**What the task asks:**
Echo the records from the line with "You are a computer-use" up to and including the line with "click(x=599, y=31)", omitting the pictures from your answer.

**Provided records:**

____________

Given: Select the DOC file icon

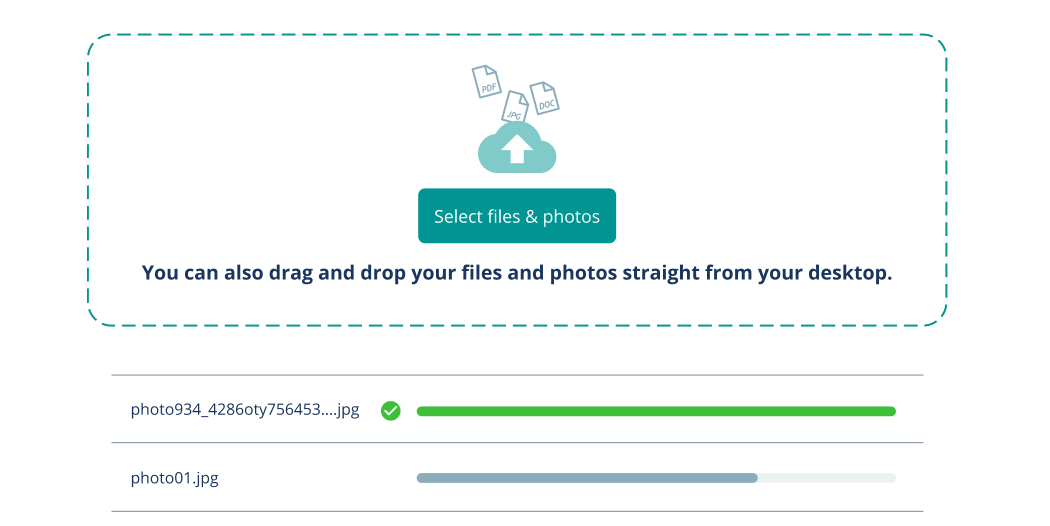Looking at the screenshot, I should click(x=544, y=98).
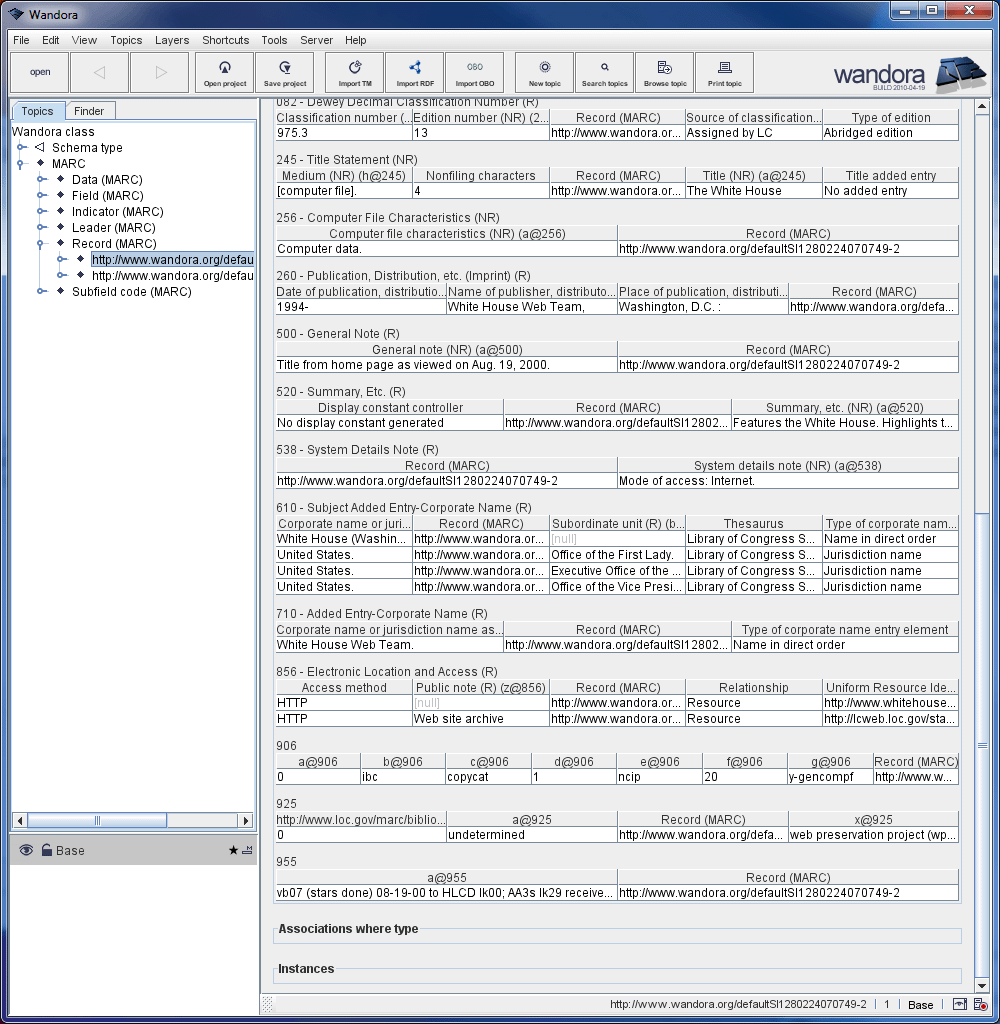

____________

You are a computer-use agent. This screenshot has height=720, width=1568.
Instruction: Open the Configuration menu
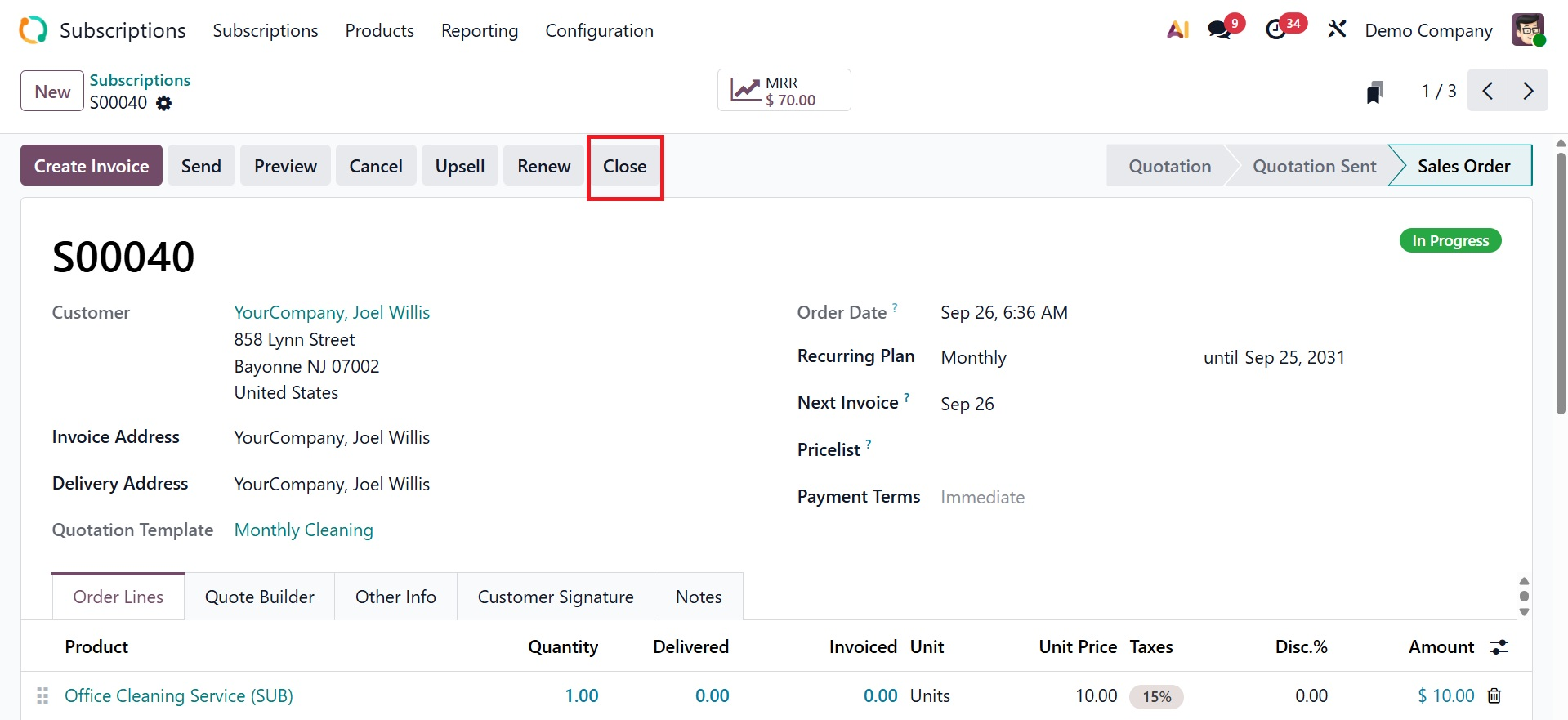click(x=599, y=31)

____________

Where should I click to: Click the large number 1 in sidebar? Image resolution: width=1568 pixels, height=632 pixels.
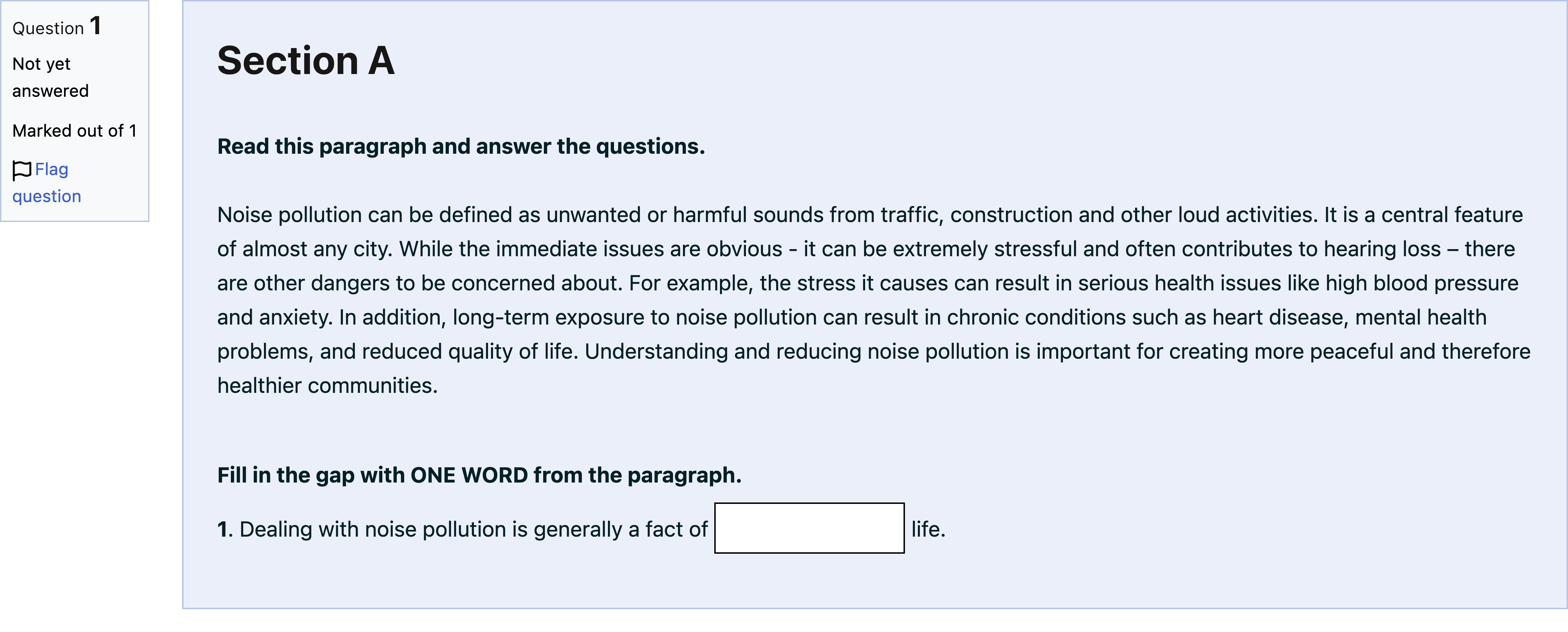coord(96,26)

____________

**Exercise result:**
You are a computer-use agent. This screenshot has height=720, width=1568.
Instruction: Open the Configuration menu
click(x=599, y=31)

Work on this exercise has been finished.